Büyük Müsün Derdin Var!
Ne
çabuk büyüdük. Ne ciddi insanlar olduk çıktık. Ütülü elbiseli, kravatlı beyler ve
şık hanımlar.
Kurduğumuz
hayalleri gördüğümüz rüyaları unuttuk adeta. Onların yerine hiç ilgisi olmayan
bir düzende bulduk kendimizi. Şimdiki çocuklar nasıl da çabuk büyüyorlar.
Onların bizler gibi küçük ama dünyalarını dolduran hayalleri yok. Üstleri bizim
gibi kirli değil. Çoğu ne toprakla, nede çamurla oynuyorlar.
····················
▶ Verilen görev 1: Veri satırlarının en başından "tap(601, 383)" içeren satıra kadar uzanan bölümde (bu satır da dahil) "depot marker" ifadesini "warehouse marker" olarak değiştir. Geri kalan her şeyi olduğu gibi bırakarak yalnızca bu bölümü yeniden yaz.
Bu metinle aşağıdaki satırlar arasında hiçbir bağ yoktur.

Kelime ve öğe bulmaya ilişkin satırlar
····················
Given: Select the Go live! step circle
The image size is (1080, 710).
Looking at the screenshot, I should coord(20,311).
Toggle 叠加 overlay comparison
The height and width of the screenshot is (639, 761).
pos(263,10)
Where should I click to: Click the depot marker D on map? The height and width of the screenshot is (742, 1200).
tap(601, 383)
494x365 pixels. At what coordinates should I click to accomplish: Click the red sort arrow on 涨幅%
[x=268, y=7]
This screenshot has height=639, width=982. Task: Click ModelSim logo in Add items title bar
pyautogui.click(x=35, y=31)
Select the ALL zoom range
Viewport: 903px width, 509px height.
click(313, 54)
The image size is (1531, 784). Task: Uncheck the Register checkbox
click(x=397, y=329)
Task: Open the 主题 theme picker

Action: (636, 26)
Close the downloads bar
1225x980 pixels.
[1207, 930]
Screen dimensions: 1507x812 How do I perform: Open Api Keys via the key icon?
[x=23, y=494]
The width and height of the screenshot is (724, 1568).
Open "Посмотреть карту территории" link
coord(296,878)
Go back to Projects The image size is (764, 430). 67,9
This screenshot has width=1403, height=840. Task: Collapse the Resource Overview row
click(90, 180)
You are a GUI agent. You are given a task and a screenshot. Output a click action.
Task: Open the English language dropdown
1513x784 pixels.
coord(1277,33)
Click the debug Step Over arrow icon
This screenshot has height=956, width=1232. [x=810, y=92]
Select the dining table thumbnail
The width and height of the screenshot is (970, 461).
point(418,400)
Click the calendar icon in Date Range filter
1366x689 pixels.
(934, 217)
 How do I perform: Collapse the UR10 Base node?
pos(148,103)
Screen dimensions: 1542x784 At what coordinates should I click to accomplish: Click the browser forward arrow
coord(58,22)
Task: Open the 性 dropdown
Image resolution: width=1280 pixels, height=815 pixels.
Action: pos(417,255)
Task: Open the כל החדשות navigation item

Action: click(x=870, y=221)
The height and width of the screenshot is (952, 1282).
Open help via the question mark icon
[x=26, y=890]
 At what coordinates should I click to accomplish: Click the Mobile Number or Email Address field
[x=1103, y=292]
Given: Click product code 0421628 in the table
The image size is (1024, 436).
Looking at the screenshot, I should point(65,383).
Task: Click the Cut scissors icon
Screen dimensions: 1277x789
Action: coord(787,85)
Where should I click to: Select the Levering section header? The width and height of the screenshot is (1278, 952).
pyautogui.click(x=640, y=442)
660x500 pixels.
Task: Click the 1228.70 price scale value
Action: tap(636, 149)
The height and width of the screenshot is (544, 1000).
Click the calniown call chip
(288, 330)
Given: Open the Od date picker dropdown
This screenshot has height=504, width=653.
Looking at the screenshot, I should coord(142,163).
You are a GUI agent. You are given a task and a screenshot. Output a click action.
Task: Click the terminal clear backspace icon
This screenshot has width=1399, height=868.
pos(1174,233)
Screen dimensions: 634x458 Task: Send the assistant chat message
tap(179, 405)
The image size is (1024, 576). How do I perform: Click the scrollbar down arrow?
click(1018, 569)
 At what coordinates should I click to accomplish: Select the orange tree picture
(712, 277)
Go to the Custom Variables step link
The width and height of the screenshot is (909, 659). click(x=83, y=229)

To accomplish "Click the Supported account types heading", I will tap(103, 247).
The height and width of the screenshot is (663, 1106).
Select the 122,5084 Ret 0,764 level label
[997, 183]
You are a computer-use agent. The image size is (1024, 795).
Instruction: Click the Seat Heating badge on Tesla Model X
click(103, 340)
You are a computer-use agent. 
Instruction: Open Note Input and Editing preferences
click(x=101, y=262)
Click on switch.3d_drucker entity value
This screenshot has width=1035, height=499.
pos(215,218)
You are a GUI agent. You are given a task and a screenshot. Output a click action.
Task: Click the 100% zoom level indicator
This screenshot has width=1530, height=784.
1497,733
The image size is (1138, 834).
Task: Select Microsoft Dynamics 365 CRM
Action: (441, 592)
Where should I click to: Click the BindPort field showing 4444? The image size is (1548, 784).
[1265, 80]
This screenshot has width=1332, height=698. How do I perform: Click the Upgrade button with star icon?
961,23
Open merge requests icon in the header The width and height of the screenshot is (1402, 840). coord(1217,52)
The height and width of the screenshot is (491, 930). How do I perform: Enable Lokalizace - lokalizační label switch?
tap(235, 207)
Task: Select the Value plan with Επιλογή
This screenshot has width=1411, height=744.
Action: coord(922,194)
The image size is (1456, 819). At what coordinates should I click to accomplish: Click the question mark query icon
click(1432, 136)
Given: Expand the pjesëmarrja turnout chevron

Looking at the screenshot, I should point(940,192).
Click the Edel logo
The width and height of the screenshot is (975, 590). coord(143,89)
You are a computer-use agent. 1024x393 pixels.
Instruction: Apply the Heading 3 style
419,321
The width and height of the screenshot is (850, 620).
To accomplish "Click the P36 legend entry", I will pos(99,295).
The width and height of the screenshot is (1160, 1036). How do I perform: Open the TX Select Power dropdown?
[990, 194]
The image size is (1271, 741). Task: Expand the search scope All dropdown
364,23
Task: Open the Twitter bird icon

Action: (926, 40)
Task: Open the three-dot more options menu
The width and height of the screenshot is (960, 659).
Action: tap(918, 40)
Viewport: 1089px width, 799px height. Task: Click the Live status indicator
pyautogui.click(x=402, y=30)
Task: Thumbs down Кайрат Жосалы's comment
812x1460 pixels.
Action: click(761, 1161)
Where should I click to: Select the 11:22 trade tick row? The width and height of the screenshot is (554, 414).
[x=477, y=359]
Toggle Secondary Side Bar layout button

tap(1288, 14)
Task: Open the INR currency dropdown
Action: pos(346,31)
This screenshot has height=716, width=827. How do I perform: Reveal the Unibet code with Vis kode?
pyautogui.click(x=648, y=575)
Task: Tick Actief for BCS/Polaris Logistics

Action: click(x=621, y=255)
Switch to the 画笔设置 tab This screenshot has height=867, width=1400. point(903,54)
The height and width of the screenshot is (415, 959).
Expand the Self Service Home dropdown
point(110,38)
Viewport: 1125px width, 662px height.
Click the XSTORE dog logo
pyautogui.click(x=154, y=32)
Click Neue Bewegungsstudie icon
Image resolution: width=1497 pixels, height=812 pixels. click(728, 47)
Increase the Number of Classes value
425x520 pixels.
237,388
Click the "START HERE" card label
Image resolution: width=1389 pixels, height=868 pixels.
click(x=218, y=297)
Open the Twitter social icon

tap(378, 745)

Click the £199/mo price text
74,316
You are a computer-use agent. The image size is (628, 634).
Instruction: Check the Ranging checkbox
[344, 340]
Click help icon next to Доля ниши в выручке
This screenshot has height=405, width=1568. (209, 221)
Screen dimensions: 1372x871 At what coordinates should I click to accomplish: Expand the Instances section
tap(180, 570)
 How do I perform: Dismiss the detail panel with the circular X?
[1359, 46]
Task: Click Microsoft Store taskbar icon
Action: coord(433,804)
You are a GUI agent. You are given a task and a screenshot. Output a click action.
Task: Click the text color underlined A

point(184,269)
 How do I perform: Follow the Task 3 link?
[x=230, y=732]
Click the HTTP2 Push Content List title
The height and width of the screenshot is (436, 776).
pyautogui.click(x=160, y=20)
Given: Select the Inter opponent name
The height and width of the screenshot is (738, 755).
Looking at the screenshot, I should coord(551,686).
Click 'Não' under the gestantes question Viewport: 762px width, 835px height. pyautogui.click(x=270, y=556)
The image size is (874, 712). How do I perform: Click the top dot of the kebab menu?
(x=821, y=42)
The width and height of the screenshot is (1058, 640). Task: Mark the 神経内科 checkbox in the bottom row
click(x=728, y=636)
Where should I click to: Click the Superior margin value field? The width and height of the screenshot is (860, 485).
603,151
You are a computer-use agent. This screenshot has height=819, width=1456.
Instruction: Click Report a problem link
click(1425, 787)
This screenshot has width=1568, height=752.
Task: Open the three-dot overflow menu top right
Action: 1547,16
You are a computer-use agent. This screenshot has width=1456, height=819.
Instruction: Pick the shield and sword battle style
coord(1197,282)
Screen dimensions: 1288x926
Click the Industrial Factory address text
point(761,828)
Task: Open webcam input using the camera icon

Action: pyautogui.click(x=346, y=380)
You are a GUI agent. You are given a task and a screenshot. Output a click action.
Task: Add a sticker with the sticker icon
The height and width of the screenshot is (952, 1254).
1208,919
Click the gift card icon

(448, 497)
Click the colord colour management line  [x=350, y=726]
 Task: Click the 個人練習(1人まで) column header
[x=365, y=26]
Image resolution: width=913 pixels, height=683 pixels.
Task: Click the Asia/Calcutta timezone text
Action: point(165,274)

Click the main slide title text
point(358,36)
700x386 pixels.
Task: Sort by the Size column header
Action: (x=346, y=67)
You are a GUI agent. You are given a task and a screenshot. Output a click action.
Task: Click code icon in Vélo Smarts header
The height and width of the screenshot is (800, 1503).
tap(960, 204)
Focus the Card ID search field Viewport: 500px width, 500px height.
····················
▶ Verilen görev 2: Lütfen büyümek ve çocukluk hayalleri üzerine olan metni kaldığı yerden sürdür.

▶ Beklenen yanıt 1:
Given: Select the Go live! step circle
The image size is (1080, 710).
Looking at the screenshot, I should coord(20,311).
Toggle 叠加 overlay comparison
The height and width of the screenshot is (639, 761).
pos(263,10)
Where should I click to: Click the warehouse marker D on map? The height and width of the screenshot is (742, 1200).
tap(601, 383)

▶ Beklenen yanıt 2:
Kalabalıklar
içerisinde kaybolduk adeta. Çok şey dinliyoruz ama kendimizi dinlemez,
dinleyemez olduk. Dünyamızda her şey var ve bizler o var olanların peşinde ne
çok koşar olduk. Makinelerle yarışır olduk. Bizle hep var olanı yani o saf
hayallerimizle beslediğimiz, içimizdeki çocuğu bu yüzden ihmal ettik. Çocuğumuz
oldu ama nedense çocukluğumuzdaki gibi büyütemedik onları. Yarınlarının
endişesiyle önce okul dedik iş dedik ve anı unuttuk, yaşatamadık onlara. Bu
sitemim öncelikle kendime, sana, ona velhasıl hepimize. Beyler, bayanlar
unutmayın, bizlerde bir zamanlar çocuktuk.
Mutluluk
bu ya sevgiyi çoğaltmak, olanı paylaşmak, anı doya doya yaşamak.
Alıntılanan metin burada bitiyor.